--- PASSAGE TO READ Enclosed Below ---

CCMB Researchers Identify Key Antiviral Defense System in Plants

HYDERABAD — Researchers at the CSIR-Centre for Cellular and Molecular Biology have identified a key defense system plants use to fight viruses.

Plants are known to use liquid-like, sticky protein droplets to trap and disable invading viruses. The study, led by Mandar V. Deshmukh and published in the Journal of the American Chemical Society, maps the molecular-level mechanism behind the process.

Many viruses carry double-stranded RNA as their genetic material. When plants are infected, they produce more of certain RNA-binding proteins that can identify viral RNA. Some of these proteins bind to the virus’s genetic machinery at sites called viral replication complexes and stall the machinery from dividing. Without the ability to divide its genetic material, the virus cannot replicate in infected cells.

However, the details of how the proteins bind to RNA had remained unclear, according to a CCMB release.

--- End of Enclosed PASSAGE TO READ ---
--- DATASET EXTRACT Enclosed Below ---

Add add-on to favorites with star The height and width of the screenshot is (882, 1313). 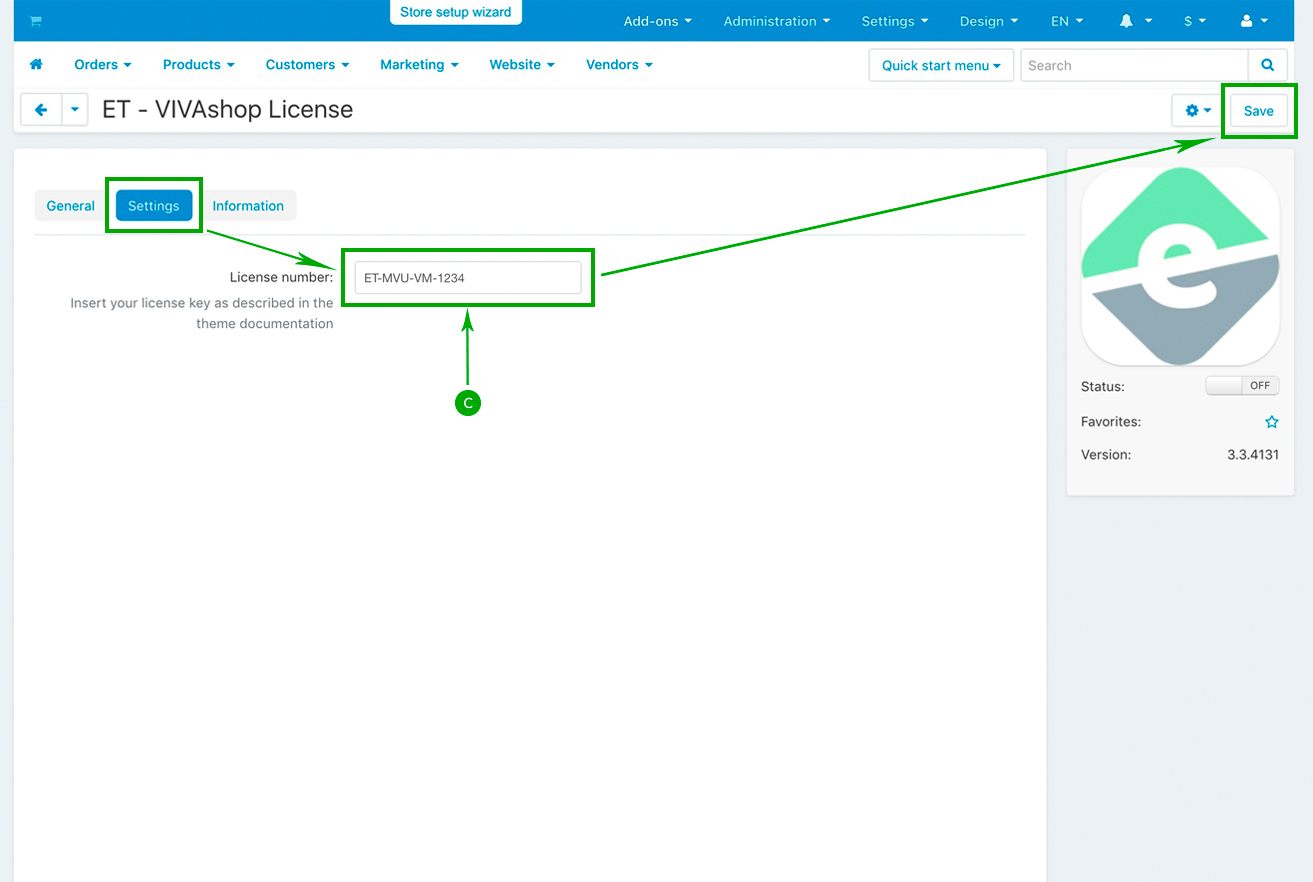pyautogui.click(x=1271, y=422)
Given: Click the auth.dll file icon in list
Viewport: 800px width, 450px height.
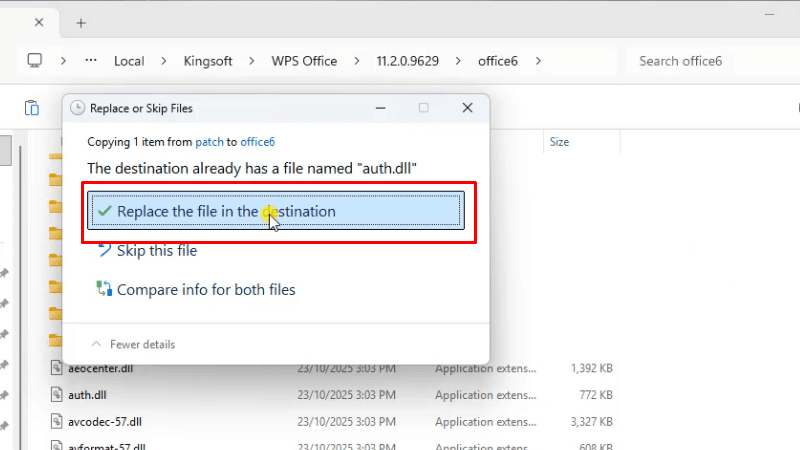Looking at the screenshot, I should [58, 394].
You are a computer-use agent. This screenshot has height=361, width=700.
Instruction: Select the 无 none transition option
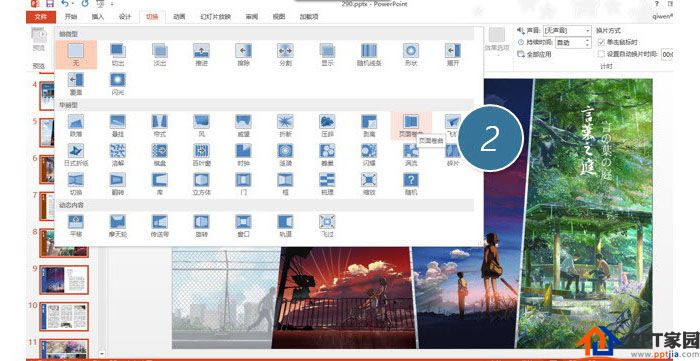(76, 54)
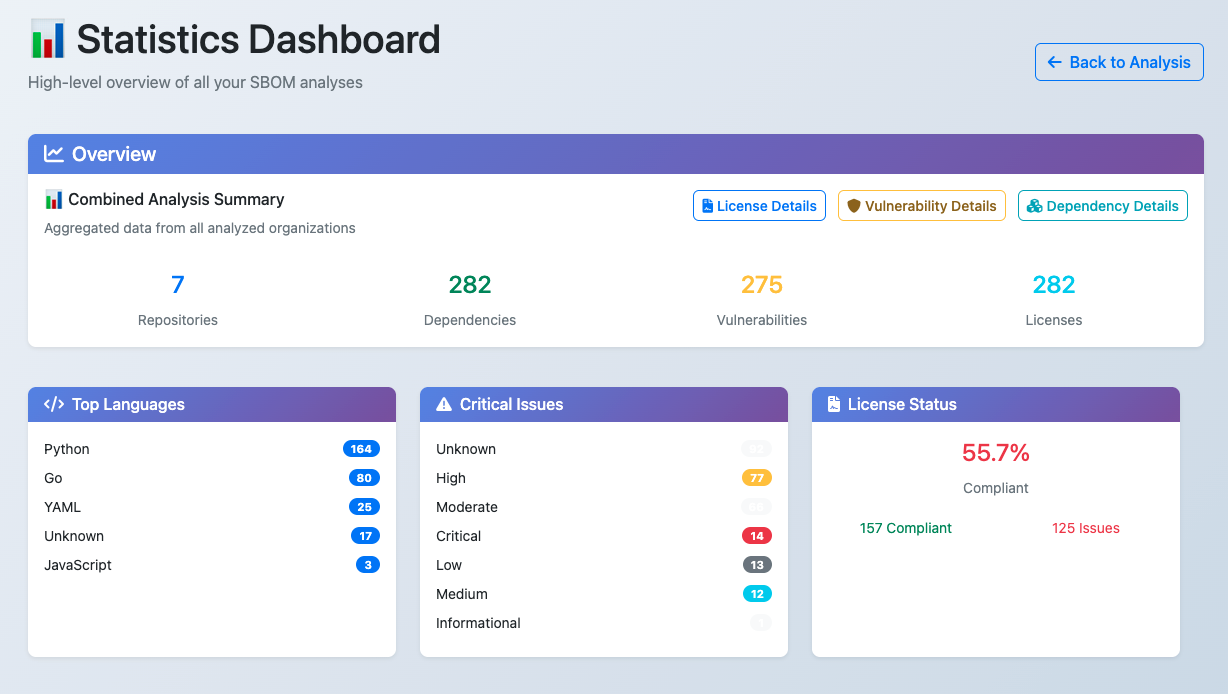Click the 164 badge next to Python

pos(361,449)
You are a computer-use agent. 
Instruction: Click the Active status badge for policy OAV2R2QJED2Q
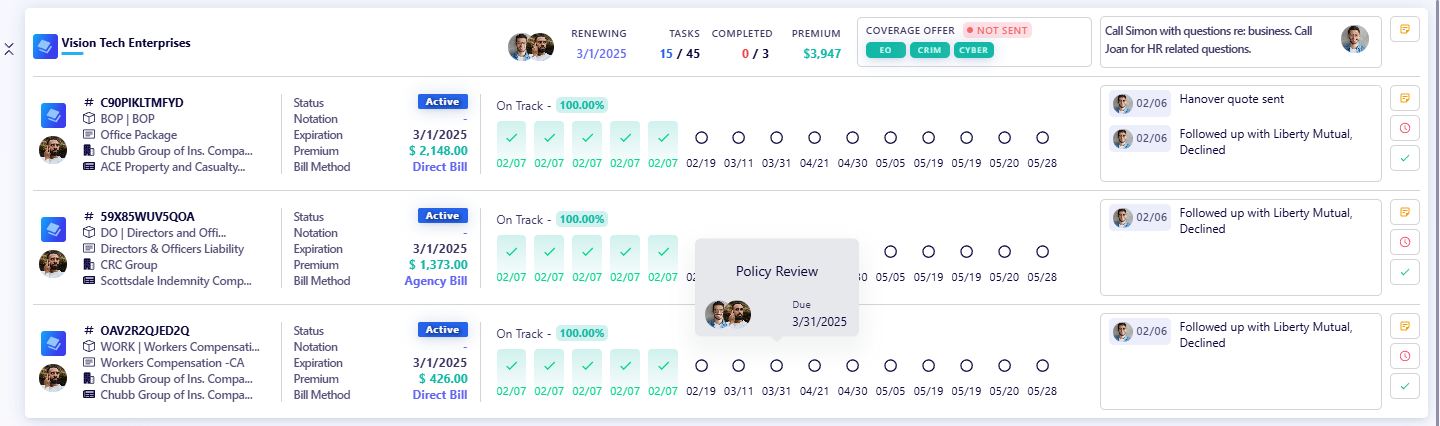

--- End of Enclosed DATASET EXTRACT ---

(ACTIVITY LIST)
**1)** According to the article on plant antiviral defense, in which journal was the study led by Mandar V. Deshmukh published?
**2)** Pick up the article on plant antiviral defense after its last sentence and continue it.
The lines come from a separate source and have no connection to the article on plant antiviral defense.

(ANSWERS TO THE PROBLEMS)
**1)** The Journal of the American Chemical Society.

**2)**
RNA-binding proteins were traditionally thought to attach to double-stranded RNA in a simple lock-and-key manner. But using advanced techniques including nuclear magnetic resonance spectroscopy, fluorescence microscopy and molecular dynamics simulations, the CCMB team found a more complex mechanism.

The researchers discovered a unique fold in double-stranded RNA-binding proteins. In this fold, electric charges are distributed across the protein surface in a way that creates sticky patches. Positive electric charges attract negative charges, drawing the proteins together and allowing them to bind to one another. The resulting interconnected mesh of proteins forms dense, gel-like droplets.

“These proteins act like a molecular glue,” said Jaydeep Paul, first author of the study. “By forming these dense, gel-like droplets, the plant cells effectively trap the viral RNA, preventing it from interacting with the machinery needed for replication.”

The droplets, also known as biomolecular condensates, reflect a shift in how scientists understand living cells.

“Rather than a collection of static membrane-bound compartments like the nucleus and mitochondria, the cell is now seen as a dynamic environment in which membraneless organelles form like oil droplets in water. Understanding these states has significant implications for both basic science as well as translations in agricultural and medical biotechnology,” Deshmukh said.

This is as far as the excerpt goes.